Five months ago Pearson, a portly figure, spoke to the fifth Great Obituary Writers’ International Conference in Las Vegas, USA. There he explained his concern about the lack of diversity on his pages. “We need more Arabs and Moslems,” he said. “We don’t reflect our community.”
He was echoing a similar sentiment he had made in an online discussion of the art of obituary writing five years earlier: “Families may tend to call more about dad, who had a public life, than mom, who made his life possible,” he said.
According to Pearson, the first lesson of obituary writing is to make sure the person is dead. “No matter how good the obit is, there will be complaints if he is not,” he said. He was quick to point out, however, that although everyone dies in the first paragraph of his articles, “I console myself with the thought that there are relatively few complaints from people I write about”. On another occasion, he reminded his audience that, no matter what else was happening in the news, he had his own agenda to follow. “God is my assignment editor,” he said.
Although he enjoyed what he called the “London school” of obituary writing, Pearson never set foot outside the USA. But that didn’t stop him feeding his readers a regular diet of British aristocrats and rogues.
Quizzed about this, he simply replied with a nonchalant shrug: “Give the public what they want.”

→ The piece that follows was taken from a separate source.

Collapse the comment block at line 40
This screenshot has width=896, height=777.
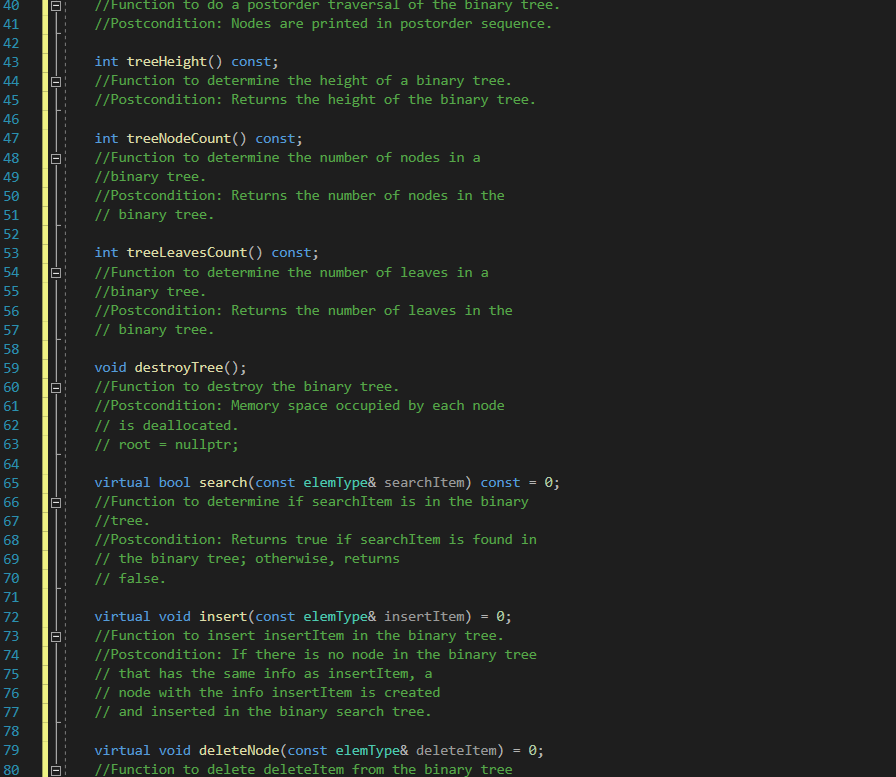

Like many American newspapers, The Washington Post typically runs “local” obituaries, the lives of those who have lived most or all of their lives in the area, be they sandwich man or the barber to four presidents, alongside the national and international figures. Pearson dreaded the occasions when those in the latter category were elevated to the front pages of his paper. “Suddenly 72 editors descend with ‘helpful’ suggestions,” he told the Obituary Writers Conference.
Pearson was born in Chicago, brought up in rural Illinois, and from the 1960s lived in Washington. As a teenager he was a champion chicken breeder, speaking in later life of his “pulletzer prize”. He remained well informed about poultry all his life. He was widely known as Noodles, from an occasion when, as an undergraduate, he was accused by a wrestling coach of having the energy of “wet noodles”.
He joined the Post in 1971, moving to the obituaries desk in 1977, thinking “obits might be fun until anyone offered me a real job”. There he helped the paper’s first obituaries editor, J Y Smith, to create a team of six writers.
When Carolyn Gilbert of New Mexico set up the International Association of Obituarists, Pearson was one of the first major editors to recognise the value of the organisation.
This year he was joined by Andrew McKie, obituaries editor of The Daily Telegraph.
Richard Pearson is survived by his widow, Kay, and a son and a daughter.